Try fishing under a float or on the bottom until you work out which works best. With winter fast approaching we should see mullet moving way up into the rivers and probably right up as far as Lake Wellington and Marlay Point. I will keep you posted. I have already seen big schools in the Mitchell River as far up as the flying fox colony.

Bream behaving badly

Too often I call them cranky but lately the bream have been downright spiteful and vile! I just hate these fish when they decide to treat any sort of lure like a bad joke. You can put a tiny little soft plastic right under his nose and I swear you can see the fish smile and turn towards you while poking out its little tongue! It would be almost better if they spooked off in fright but they hurt you harder than that! I suppose it's why we love to hate them at times and I suppose it makes the successful days all that more rewarding.

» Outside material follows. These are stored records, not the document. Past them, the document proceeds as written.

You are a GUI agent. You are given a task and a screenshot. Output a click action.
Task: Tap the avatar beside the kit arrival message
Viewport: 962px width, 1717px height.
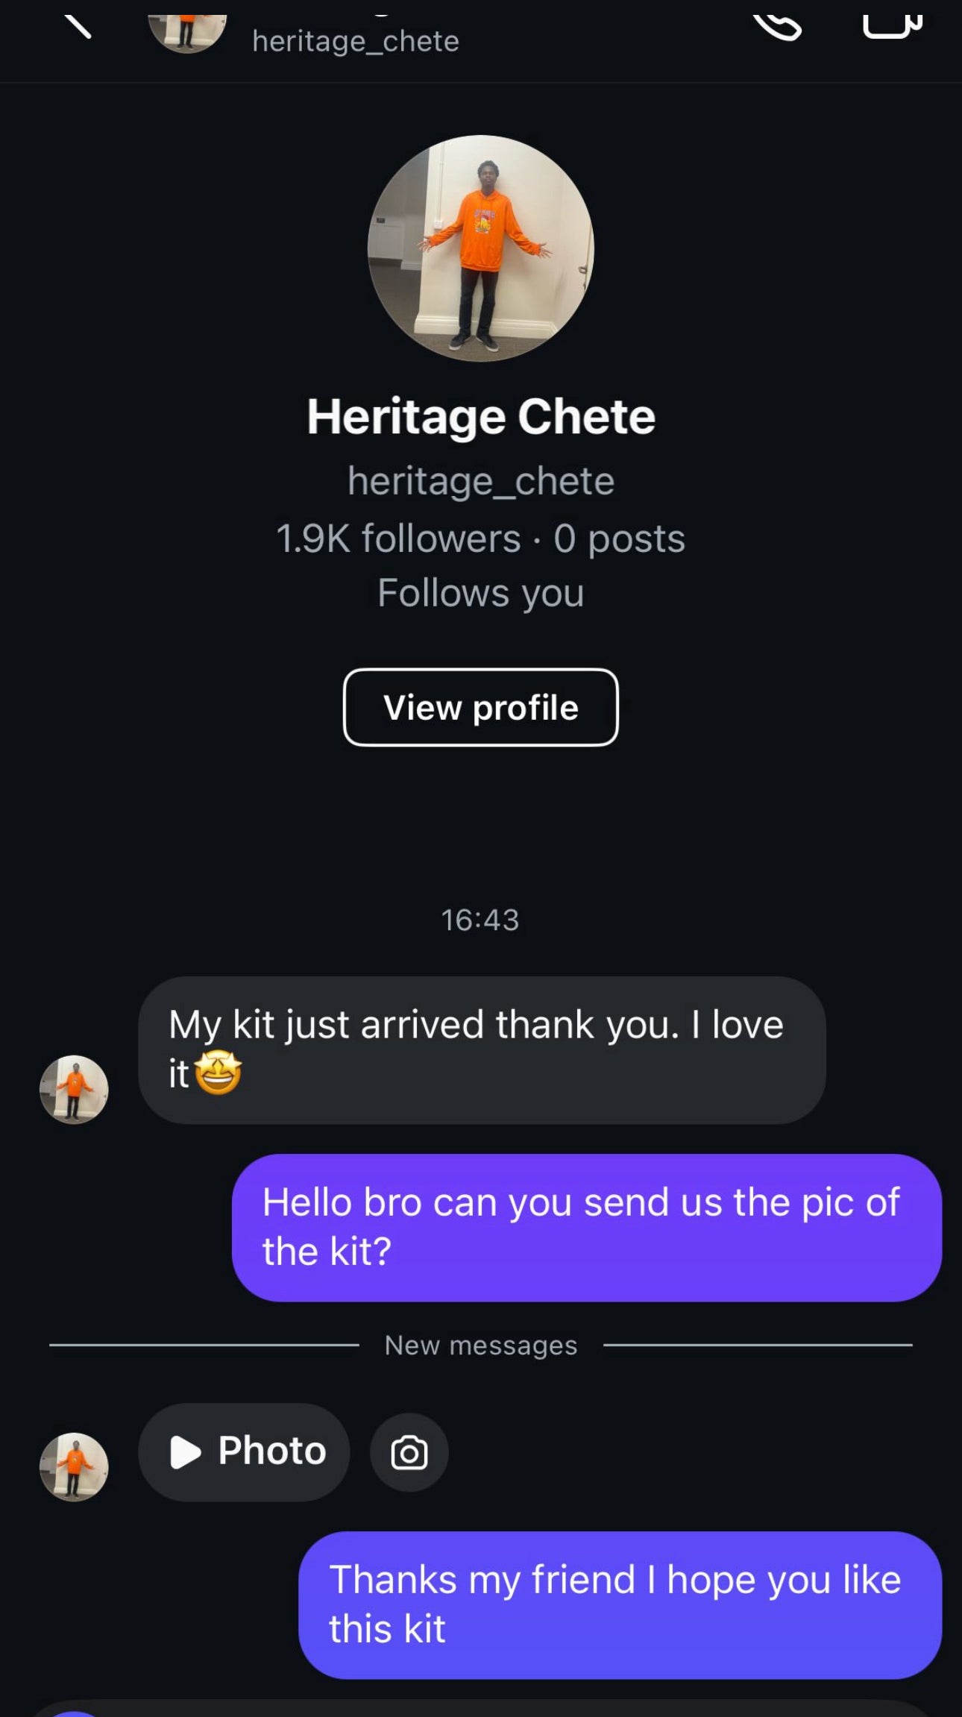coord(74,1089)
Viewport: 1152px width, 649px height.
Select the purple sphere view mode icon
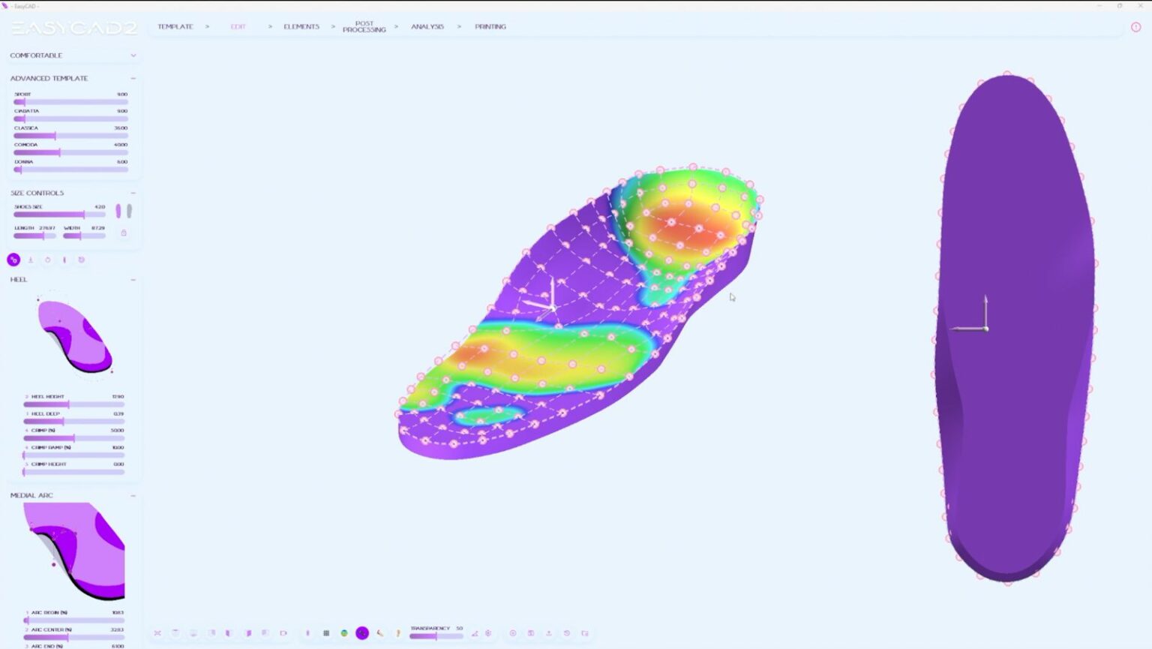[x=362, y=633]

Even bait anglers have told me they have been tough to trick. Sure on some days all anglers get a fair run of fish and even a few big bream as well, but over the last few weeks things have been a real challenge. Give it time though and soon we will all take some welcome revenge on these pesky bream - they can't play silly buggers forever! I continue to pull a few nice bream to 40cm from Seacombe and Hollands Landing and other guys tell me the Mitchell is also holding plenty of bream from the highway bridge in town right down to the flats near the Nicholson River mouth. Some of the surface action has been crazy with the Bent Minnows again. The overall consensus however, is that the bream hooking is certainly challenging for now but I'm tipping the tables will turn very shortly.

Flathead with blue spots

Meanwhile it's all good news on the flathead front with a few big surprises as well. The flatty action has many months to go yet and catch rates will rise right through till mid-winter. We all know about the big dusky population but recently a lot of other flathead have appeared. From Lakes Entrance up to Nungurner has been an area where southern blue spotted flathead have returned in good numbers and some real trucks have been landed too.

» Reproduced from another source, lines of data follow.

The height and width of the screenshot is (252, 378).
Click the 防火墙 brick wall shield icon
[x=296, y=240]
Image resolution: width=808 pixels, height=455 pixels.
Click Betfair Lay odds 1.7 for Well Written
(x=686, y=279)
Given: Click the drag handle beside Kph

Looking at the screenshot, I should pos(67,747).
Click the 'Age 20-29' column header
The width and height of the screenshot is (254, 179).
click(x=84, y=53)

Leah Morrison hauled in an 80cm blue spot and I've seen her in action before and she is a gun angler let me tell you! Other anglers have found more blue spots from 45-65cm and these flathead are easily identified with several large dark blotches on the base of their tail. The dusky flathead have a single large blotch on the top end of the tail and yes trying to tell them apart can get a little confusing at times.

If you have any doubts with identification of a flathead, well that's easy. Just treat it as a dusky flathead and you then you can't possibly break the new regulations for that species. (Hefty fines over $2000 can apply to those not up with the new regulations. Three offenders in Sale had a taste of that treatment recently with an embarrassing haul of 57 dusky flathead - well over the limit).

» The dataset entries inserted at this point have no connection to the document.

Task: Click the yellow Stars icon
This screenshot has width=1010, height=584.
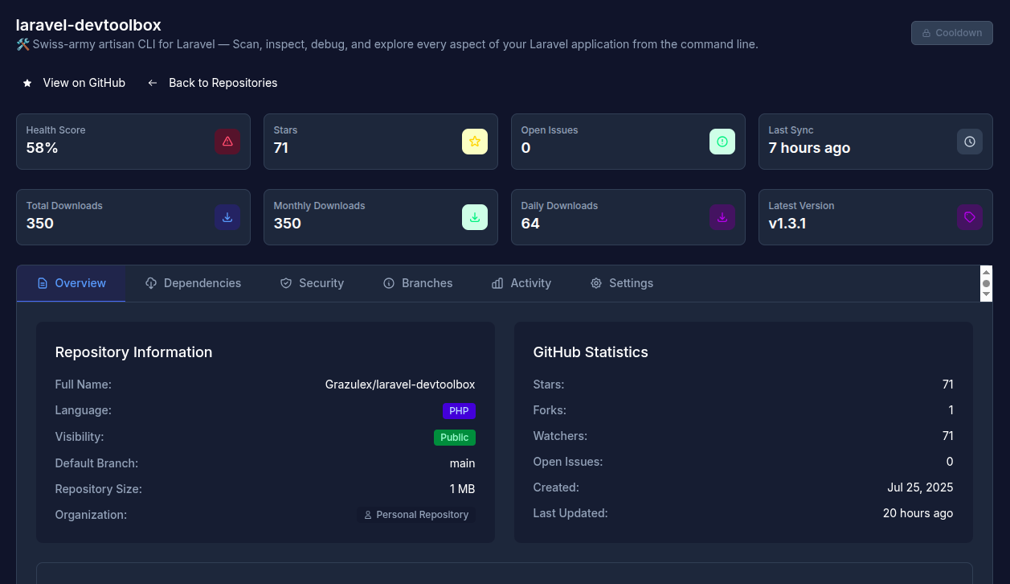Action: tap(475, 142)
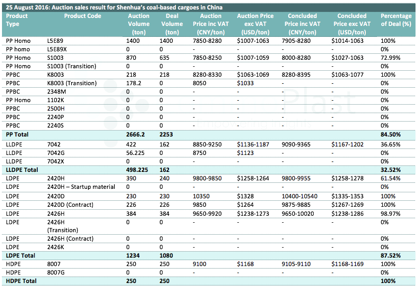Select the HDPE Total row label

[20, 282]
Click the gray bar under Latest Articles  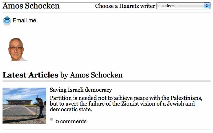[106, 81]

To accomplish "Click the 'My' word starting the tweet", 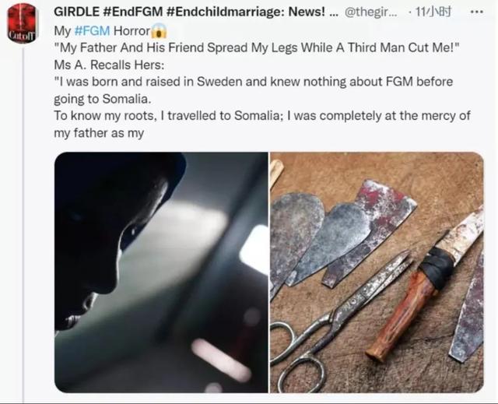I will click(x=62, y=31).
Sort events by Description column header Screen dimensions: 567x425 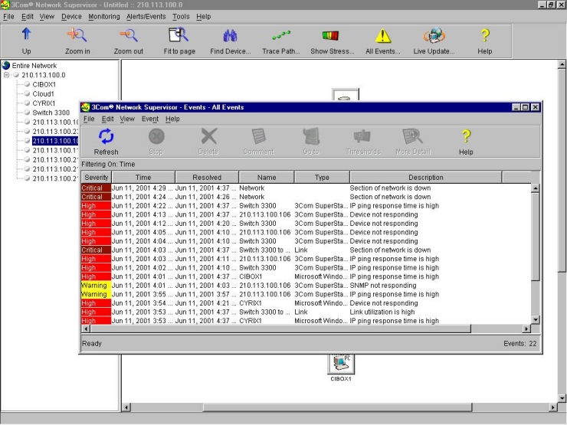click(424, 178)
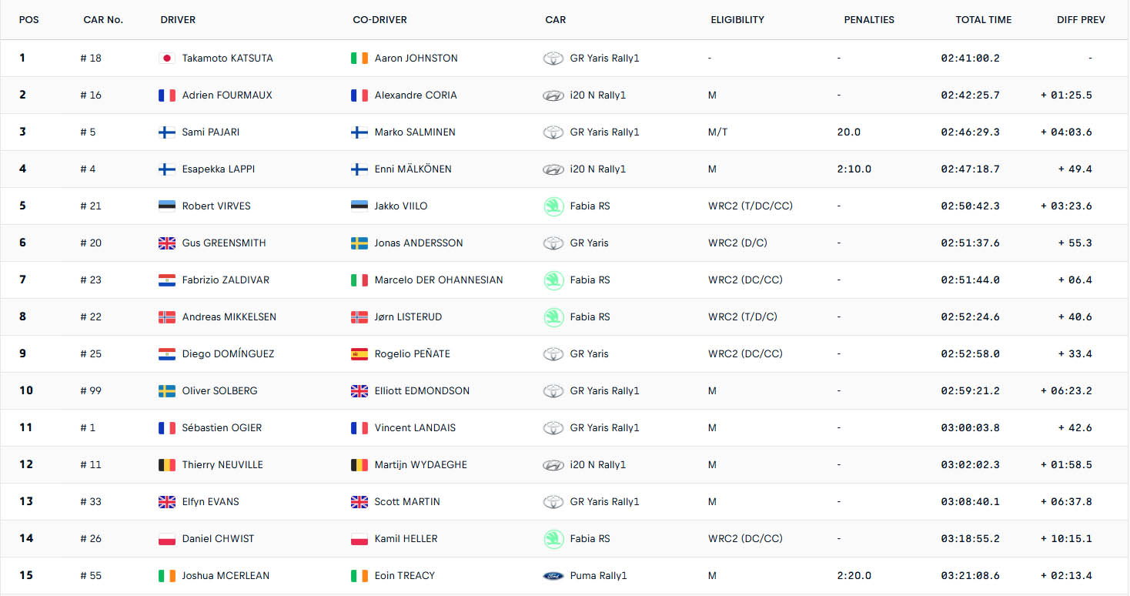
Task: Click car number #18 cell
Action: (x=91, y=59)
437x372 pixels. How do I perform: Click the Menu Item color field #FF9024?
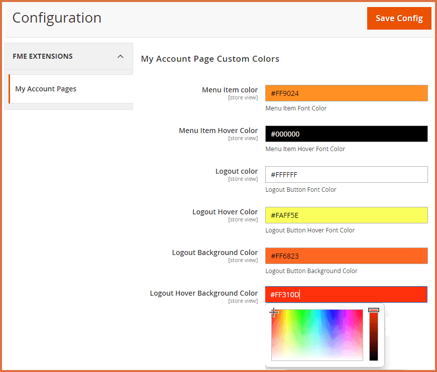pos(346,93)
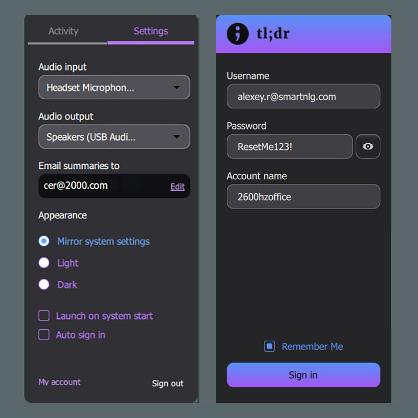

The guys from Tackle World in Sale went for a look recently with some terrific results. Ritchie ended up with six flathead to 60cm and Rick caught even more with both of them working the area around Kalimna. Most of the fish were blue spotted flatties.

With that news Neil Morrison and I went looking and used some new Kamikaze proto-type blades on the flathead in the same area. I horsed in a nice 72cm dusky that we got on film and three blue spotters. Neil landed five flatties and a beautiful yellowfin bream close to 40cm. It was a rather slow session but the horrendous boat traffic was not helping. That's what you get for fishing on a Saturday at lunchtime!